▼▼▼

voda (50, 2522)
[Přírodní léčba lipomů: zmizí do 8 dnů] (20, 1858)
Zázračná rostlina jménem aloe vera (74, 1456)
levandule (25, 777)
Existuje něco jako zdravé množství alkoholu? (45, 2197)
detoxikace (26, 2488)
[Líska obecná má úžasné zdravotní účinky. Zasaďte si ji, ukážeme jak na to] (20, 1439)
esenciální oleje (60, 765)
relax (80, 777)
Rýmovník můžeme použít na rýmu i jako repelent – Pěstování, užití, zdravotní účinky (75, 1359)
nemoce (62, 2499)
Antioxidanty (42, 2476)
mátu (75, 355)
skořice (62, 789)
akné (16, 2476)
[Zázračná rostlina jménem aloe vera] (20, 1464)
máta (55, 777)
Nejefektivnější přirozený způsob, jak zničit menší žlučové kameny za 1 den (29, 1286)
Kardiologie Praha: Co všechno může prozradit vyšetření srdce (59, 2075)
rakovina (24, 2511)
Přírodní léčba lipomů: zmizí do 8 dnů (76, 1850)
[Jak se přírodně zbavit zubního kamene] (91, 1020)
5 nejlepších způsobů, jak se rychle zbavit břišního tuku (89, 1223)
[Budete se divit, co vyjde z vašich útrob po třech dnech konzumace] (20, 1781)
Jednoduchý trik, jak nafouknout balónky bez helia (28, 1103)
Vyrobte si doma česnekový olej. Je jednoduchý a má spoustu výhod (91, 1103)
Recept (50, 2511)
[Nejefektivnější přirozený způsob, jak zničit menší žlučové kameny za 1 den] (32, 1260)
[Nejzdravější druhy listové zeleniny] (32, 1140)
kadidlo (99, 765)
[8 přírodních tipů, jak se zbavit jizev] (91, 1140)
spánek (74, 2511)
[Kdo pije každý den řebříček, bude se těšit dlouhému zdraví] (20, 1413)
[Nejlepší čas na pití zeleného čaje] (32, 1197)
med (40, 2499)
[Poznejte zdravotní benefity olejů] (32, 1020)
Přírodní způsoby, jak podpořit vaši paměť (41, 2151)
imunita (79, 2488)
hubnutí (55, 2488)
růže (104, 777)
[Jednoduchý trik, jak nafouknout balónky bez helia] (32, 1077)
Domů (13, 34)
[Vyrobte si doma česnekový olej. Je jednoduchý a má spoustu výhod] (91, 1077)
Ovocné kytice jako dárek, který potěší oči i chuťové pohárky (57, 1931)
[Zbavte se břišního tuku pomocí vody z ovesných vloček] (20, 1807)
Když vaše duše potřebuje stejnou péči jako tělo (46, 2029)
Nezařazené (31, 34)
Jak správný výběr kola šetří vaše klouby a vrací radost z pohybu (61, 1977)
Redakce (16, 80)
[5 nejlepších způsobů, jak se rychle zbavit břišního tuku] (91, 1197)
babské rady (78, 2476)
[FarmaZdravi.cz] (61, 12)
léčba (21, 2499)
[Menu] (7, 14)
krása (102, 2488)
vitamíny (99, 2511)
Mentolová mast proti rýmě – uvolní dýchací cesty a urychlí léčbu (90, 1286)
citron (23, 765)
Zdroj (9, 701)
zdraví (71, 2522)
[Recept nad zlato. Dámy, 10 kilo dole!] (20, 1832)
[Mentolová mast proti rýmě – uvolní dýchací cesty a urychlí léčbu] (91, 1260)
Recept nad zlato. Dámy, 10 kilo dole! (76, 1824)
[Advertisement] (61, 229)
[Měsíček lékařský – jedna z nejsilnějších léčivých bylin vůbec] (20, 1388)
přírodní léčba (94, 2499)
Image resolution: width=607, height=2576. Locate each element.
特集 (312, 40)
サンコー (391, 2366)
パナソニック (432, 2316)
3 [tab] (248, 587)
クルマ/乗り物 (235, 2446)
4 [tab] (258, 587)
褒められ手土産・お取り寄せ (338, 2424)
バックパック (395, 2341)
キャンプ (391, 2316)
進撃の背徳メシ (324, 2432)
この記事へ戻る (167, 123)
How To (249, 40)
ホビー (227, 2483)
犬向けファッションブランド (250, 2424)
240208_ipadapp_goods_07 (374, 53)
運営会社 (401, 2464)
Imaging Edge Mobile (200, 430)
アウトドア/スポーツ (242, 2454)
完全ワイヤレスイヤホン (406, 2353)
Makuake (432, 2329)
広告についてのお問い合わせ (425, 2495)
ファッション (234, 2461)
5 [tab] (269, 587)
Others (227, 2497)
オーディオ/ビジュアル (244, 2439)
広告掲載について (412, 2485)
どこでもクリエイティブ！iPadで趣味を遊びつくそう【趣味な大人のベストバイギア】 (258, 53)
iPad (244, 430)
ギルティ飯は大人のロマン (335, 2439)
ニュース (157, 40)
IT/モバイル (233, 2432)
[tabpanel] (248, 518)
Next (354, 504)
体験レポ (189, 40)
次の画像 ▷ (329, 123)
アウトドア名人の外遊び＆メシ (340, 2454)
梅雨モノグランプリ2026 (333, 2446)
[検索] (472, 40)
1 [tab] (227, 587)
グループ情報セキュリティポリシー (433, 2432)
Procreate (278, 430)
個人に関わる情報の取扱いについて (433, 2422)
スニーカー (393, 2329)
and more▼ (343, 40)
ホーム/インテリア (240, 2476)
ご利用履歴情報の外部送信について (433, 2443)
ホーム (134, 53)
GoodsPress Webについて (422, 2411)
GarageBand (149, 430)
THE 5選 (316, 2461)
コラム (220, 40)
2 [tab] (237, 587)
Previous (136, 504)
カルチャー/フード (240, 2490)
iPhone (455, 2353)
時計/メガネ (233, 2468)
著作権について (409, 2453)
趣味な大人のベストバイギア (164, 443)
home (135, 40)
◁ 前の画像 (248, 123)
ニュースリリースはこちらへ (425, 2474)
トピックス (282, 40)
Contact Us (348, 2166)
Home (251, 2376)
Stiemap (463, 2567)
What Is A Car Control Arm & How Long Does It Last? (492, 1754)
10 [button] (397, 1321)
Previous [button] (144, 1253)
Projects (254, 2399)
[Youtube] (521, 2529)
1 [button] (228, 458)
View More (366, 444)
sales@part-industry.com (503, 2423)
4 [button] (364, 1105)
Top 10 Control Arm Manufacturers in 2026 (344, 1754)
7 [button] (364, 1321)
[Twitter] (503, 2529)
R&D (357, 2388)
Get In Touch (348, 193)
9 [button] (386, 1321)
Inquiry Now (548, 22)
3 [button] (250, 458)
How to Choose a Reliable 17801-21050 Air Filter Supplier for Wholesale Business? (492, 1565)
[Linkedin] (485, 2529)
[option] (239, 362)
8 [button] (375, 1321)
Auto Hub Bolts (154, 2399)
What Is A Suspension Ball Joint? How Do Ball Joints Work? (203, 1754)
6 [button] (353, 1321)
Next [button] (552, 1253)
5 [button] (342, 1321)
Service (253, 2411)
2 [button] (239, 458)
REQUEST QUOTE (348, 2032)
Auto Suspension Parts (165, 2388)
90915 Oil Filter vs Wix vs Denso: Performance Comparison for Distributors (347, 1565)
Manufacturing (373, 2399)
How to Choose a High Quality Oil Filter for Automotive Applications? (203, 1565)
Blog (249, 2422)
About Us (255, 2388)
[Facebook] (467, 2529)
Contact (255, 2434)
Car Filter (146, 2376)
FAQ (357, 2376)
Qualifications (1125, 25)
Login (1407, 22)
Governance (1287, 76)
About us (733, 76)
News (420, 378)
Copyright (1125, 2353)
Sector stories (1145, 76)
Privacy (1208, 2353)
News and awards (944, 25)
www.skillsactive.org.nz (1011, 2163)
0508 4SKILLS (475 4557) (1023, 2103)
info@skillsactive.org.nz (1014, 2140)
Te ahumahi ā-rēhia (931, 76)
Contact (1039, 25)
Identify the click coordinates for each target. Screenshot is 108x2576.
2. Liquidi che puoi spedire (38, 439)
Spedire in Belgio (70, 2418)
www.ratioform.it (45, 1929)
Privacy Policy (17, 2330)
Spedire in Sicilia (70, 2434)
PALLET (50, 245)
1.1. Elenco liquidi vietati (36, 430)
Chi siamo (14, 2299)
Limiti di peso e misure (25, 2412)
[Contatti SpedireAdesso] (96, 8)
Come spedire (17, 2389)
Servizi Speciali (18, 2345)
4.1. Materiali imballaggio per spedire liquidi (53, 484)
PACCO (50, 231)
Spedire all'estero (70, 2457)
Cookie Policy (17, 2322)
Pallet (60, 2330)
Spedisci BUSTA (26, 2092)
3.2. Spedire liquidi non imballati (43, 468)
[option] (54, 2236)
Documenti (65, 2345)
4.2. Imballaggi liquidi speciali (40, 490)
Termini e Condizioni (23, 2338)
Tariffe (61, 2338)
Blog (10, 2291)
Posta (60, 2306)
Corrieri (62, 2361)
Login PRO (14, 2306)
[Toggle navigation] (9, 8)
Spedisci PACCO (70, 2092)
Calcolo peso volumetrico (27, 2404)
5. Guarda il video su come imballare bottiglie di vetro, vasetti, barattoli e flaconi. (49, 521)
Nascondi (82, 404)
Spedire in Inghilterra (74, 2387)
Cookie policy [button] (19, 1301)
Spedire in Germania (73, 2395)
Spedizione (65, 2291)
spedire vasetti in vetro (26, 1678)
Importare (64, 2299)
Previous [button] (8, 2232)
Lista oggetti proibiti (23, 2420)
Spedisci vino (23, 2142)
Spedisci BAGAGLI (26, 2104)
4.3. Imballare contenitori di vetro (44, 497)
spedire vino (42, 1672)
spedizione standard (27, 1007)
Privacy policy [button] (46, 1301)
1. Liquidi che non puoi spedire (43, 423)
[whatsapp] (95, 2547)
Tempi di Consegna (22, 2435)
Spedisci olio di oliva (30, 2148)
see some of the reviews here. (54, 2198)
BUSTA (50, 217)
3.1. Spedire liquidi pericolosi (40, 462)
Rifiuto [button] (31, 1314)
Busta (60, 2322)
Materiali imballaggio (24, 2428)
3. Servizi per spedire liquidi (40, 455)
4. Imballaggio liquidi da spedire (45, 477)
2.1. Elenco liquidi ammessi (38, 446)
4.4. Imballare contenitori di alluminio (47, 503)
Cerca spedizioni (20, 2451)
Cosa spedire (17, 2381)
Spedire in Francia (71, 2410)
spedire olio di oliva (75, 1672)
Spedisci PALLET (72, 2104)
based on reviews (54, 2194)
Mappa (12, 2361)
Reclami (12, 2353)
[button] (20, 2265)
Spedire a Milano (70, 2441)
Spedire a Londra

▲▲▲

Exercise prompt >> Among the lines above, return each one holding the string "tuku".

Result of the task >>
5 nejlepších způsobů, jak se rychle zbavit břišního tuku (89, 1223)
[Zbavte se břišního tuku pomocí vody z ovesných vloček] (20, 1807)
[5 nejlepších způsobů, jak se rychle zbavit břišního tuku] (91, 1197)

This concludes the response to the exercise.